The Supreme Court, including President Donald Trump-appointed Justices Amy Coney Barrett and Brett Kavanaugh, appeared skeptical of the administration’s attempt to exclude undocumented immigrants from census apportionment. At the same time, the Supreme Court’s conservative wing questioned whether a federal court’s injunction blocking that plan as “unlawful” followed the correct procedure.
“A lot of historical evidence and longstanding practice really cuts against your position,” Barrett told Trump’s acting Solicitor General Jeffrey Wall during lengthy oral arguments on Monday morning.
For self-described originalist jurists like Barrett and Kavanaugh, the Constitution’s apportionment clause leaves little room for interpretation.
“Representatives shall be apportioned among the several States according to their respective numbers, counting the whole number of persons in each State, excluding Indians not taxed,” the clause reads.
New York Attorney General Letitia James (D) has called Trump’s memo an attempt to redefine the word “persons” in a way that has not been attempted since the time of slavery. The expansive count even long predates the Fourteenth Amendment, whose apportionment clause decisively repealed the infamous three-fifths compromise and gave formerly enslaved people the full weight of their representation in the Congress.
“There is evidence that in the Founding era an ‘inhabitant’ was a ‘dweller’ who lives or resides in a place,” Barrett noted in her questioning that won praise from Kavanaugh.
“As Justice Barrett’s questioning illuminated, I think you have advanced forceful arguments constitutional and statutory arguments on the merits,” Kavanaugh told New York Solicitor General Barbara Underwood, whose state led the coalition that blocked Trump’s memo from taking effect.
Underwood began her arguments by emphasizing the government’s inability to create reality by decree.
“The government can do many things to induce undocumented immigrants to leave but it cannot declare them to be gone when in fact they are here and likely to remain,” she declared, in statements left unrefuted by any justice. “Their undocumented status cannot erase their presence.”
The conservative wing played their cards closer to the vest in deciding whether to uphold an injunction blocking Trump’s memo, even if a majority seemed to agree the outgoing president’s pronouncement was predicated upon an illegal premise.
For the court’s right flank, the issue appeared to come down to whether the dozens of states and civil rights groups had standing to sue and whether the time is ripe for a court to take action. A three-judge panel in Manhattan Federal Court unanimously ruled that they did, but a divided trio of judges in Washington, D.C. found otherwise.
The largely blue states that brought the lawsuit warn that Trump wants to dilute their political representation for a decade by illegally excluding undocumented immigrants from census apportion, and he is attempting to accomplish through a memo exactly what the Supreme Court refused to allow him to do when it rejected his citizenship question to the census.
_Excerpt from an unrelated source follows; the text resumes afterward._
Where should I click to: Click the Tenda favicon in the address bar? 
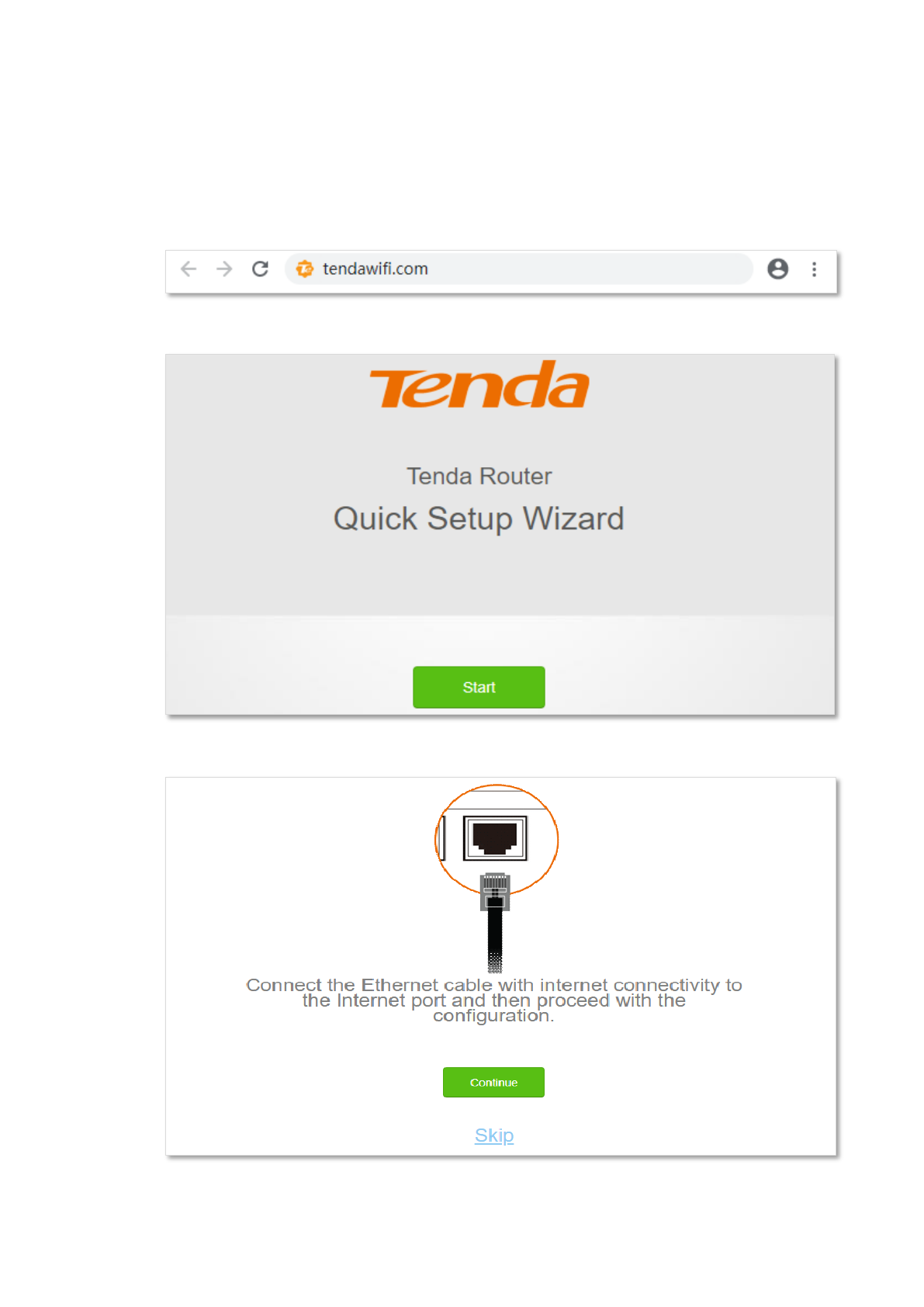305,269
But Trump’s Census Bureau has not indicated how many immigrants that it wants to exclude from the count, leaving uncertain whether that number will be large enough to affect political representation as the states fear.
“In that world, we have a standing problem, don’t we?” asked Justice Neil Gorsuch, the high court’s third appointee.
Acting Solicitor General Wall refused to say whether the number will include the 700,000 Dreamers or up to 4 million other immigrants, under questioning from Justices Elena Kagan and Samuel Alito.
If the Supreme Court overturns the injunction blocking the Secretary of Commerce from handing Trump numbers that exclude noncitizens, it is unclear whether the states will be able to mitigate the damage with post-apportionment lawsuits.
“Isn’t that going to be like having to unscramble the eggs?” Chief Justice John Roberts asked, using a homespun analogy echoed later by the court’s liberal stalwart Sonia Sotomayor.
Before today’s arguments, NPR reported that the Trump administration is unlikely to meet its Dec. 31st deadline, but the American Civil Liberties Union’s attorney Dale Ho told reporters in a press conference that the threat remains.
“The government hasn’t walked away from the Dec. 31st deadline,” Ho noted, recapping the oral arguments. “They’ll put Sharpie on an NOAA map to tell you where a hurricane is going.”
Forcing the states and civil rights groups to litigate the census post-apportionment could run into redistricting deadlines.
“The longer it goes, the more disruptive it can be to the redistricting process,” Ho told Law&Crime, noting that Texas needs to get a congressional map by the end of May. “States are going to start redistricting right away early this year.”